To get closer to what design ‘is’, Fallman considers the role of sketching as an archetypical design activity. He argues that designers’ thinking is mediated by sketches and prototypes. The materials ‘talk back’ to the designer in an ongoing dialogue between the designer and the sketch.

…design involves the designer in a necessary dialogue with the materials of the design situation, from which the design problem and its solution are worked out simultaneously, as a closely coupled pair. (page 231)

In this unfolding process problem setting and problem solving (Schön) are seen as intertwined activities, in a search for a coherent, well-balanced whole.

[Design] … must not simply be seen either as a question of problem-solving, as an art-form, or as a bustle with reality: it is on the contrary an unfolding activity which demands deep involvement from the designer. ” (page 231-232)

Rather than seeing design as a hybrid discipline between art and science, design should be considered as a tradition guiding action and thought, which spans across many disciplines.

Design-oriented Research vs. Research-oriented Design

Fallman proposes a new way to distinguish research activities in HCI that involve design production.

  • Design-oriented Research has knowledge of some sort as the main contribution.

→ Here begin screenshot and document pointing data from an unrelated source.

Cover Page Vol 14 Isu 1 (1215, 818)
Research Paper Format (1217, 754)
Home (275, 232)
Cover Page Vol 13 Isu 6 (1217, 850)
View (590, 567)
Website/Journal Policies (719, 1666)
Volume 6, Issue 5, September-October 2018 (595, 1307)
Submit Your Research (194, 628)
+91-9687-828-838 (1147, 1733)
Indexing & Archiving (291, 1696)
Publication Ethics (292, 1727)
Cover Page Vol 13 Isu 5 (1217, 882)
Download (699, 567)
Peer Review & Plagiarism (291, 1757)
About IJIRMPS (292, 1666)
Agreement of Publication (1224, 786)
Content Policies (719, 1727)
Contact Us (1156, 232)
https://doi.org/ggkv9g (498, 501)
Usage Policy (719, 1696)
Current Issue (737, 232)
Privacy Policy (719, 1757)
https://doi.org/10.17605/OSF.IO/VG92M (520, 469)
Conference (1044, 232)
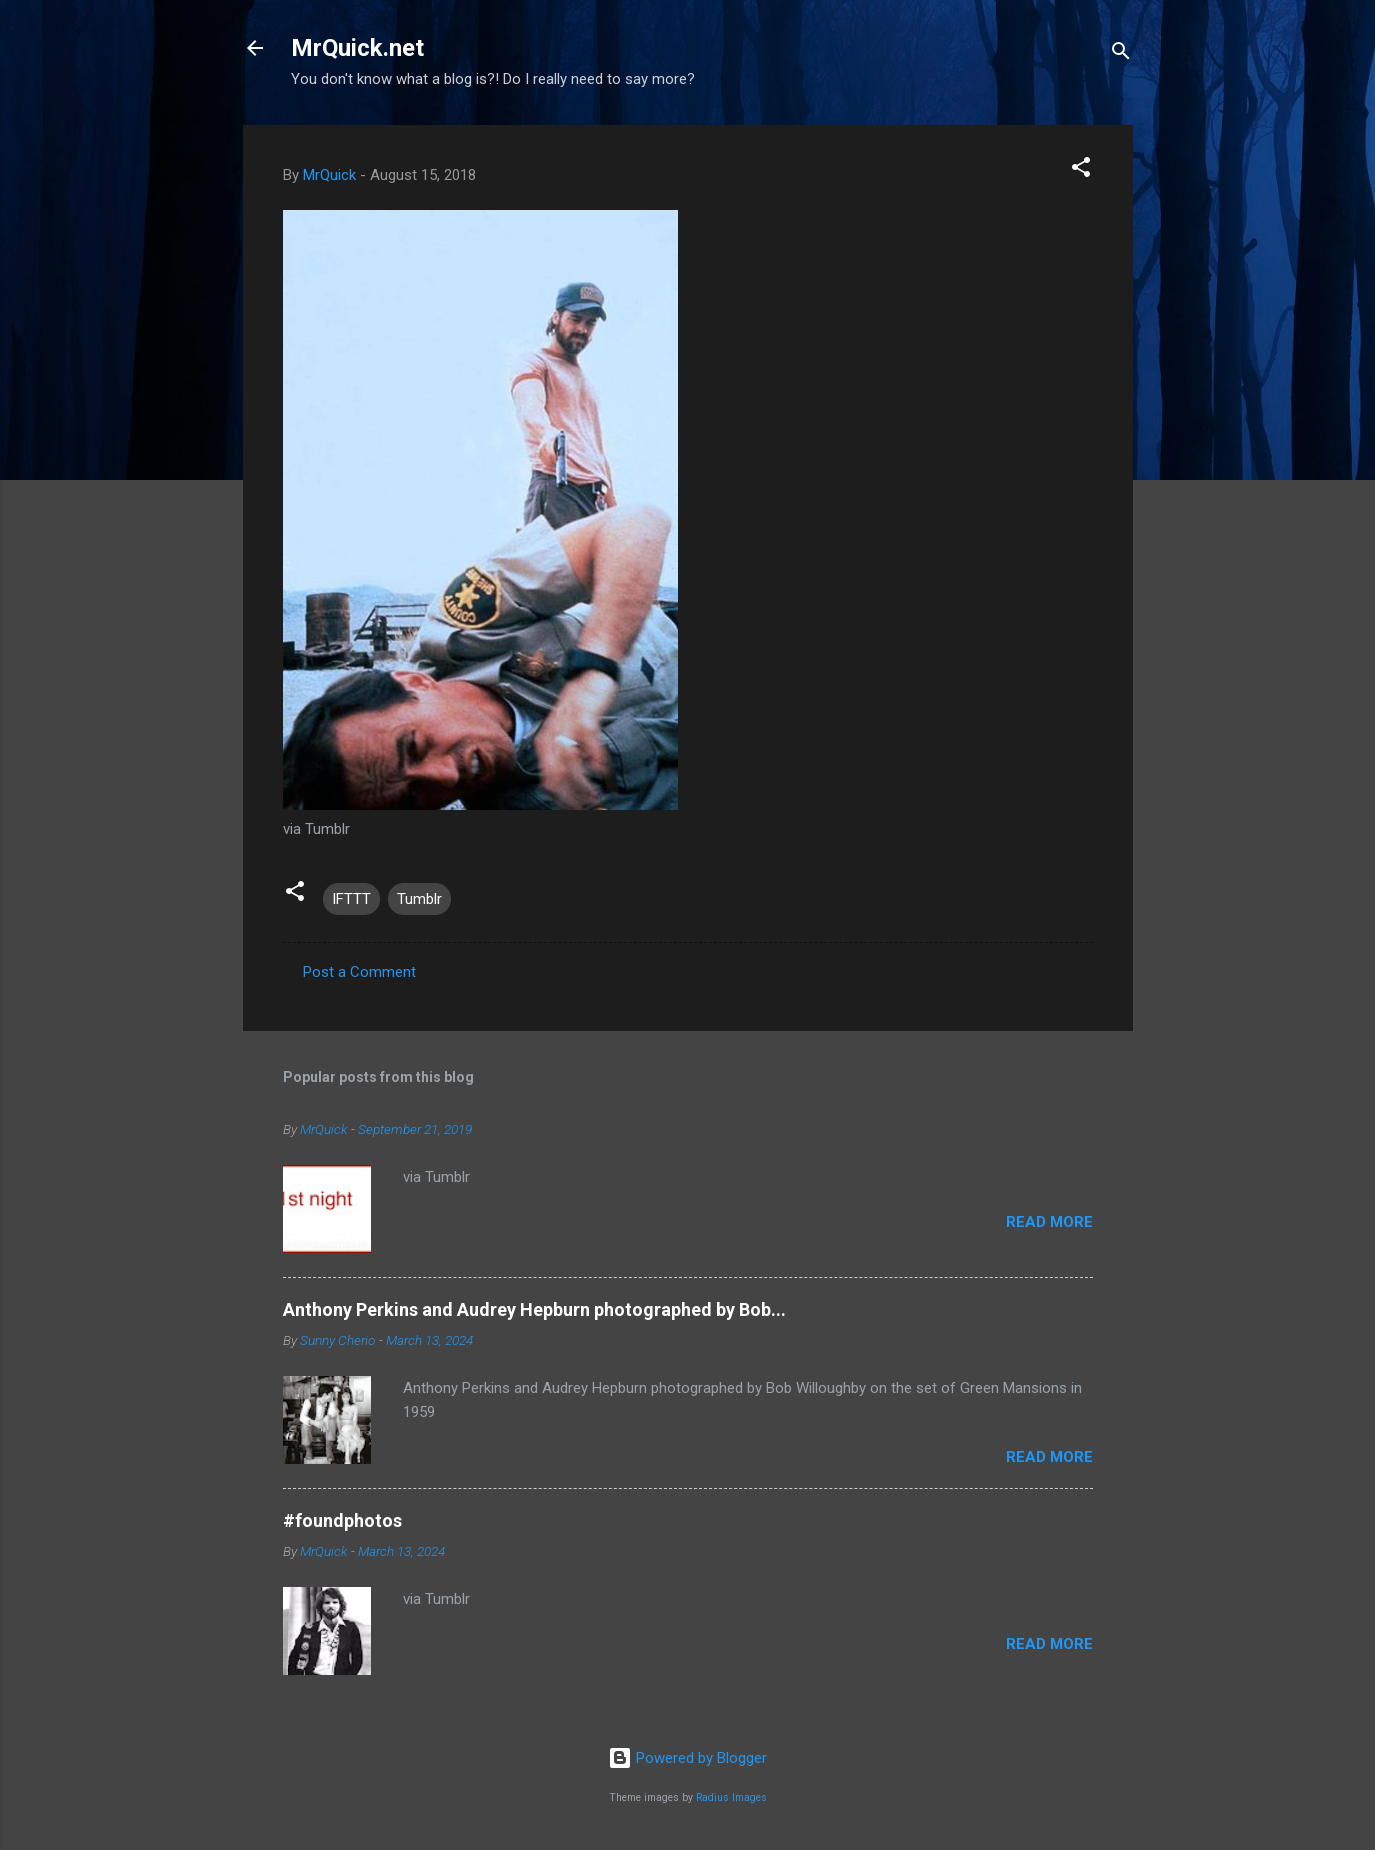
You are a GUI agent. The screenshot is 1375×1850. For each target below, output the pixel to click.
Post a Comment (359, 972)
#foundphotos (342, 1520)
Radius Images (731, 1797)
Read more (1049, 1222)
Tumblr (419, 899)
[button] (1081, 170)
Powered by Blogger (687, 1758)
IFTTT (351, 899)
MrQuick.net (357, 48)
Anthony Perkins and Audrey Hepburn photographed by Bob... (534, 1309)
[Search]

This is the conduct of academic researchers, and should be conducted when the knowledge would not be attainable if design production was not a vital part of the research process. Here, the designed artefact is considered a means to an end, for example for exploring possibilities outside a current paradigm.
  • Research-oriented Design has production of new artefacts as its main motivation, not the production of new knowledge. Nevertheless, this production may relate to research in many ways. I suppose what is normally considered development would fit within this category.

Fallman argues that Design-oriented Research should include problem setting as an important part, while Research-oriented Design most often has problem solving as its main component.

Relating this to my own work, it is clear that doing a PhD entails scholarly and academic research where the aim is to produce new theoretical knowledge. The production of artifacts is subordinate. However, I think the production of artefacts can play an important role not only in informing theory, but also in embedding, presenting and visualising theory. In a social-cultural view on artefacts, the artefact does not in itself have a determined meaning. Nontheless, an artefact may play an important role in the dispersion of knowledge, as long as the theoretical argument is made clear and apparent.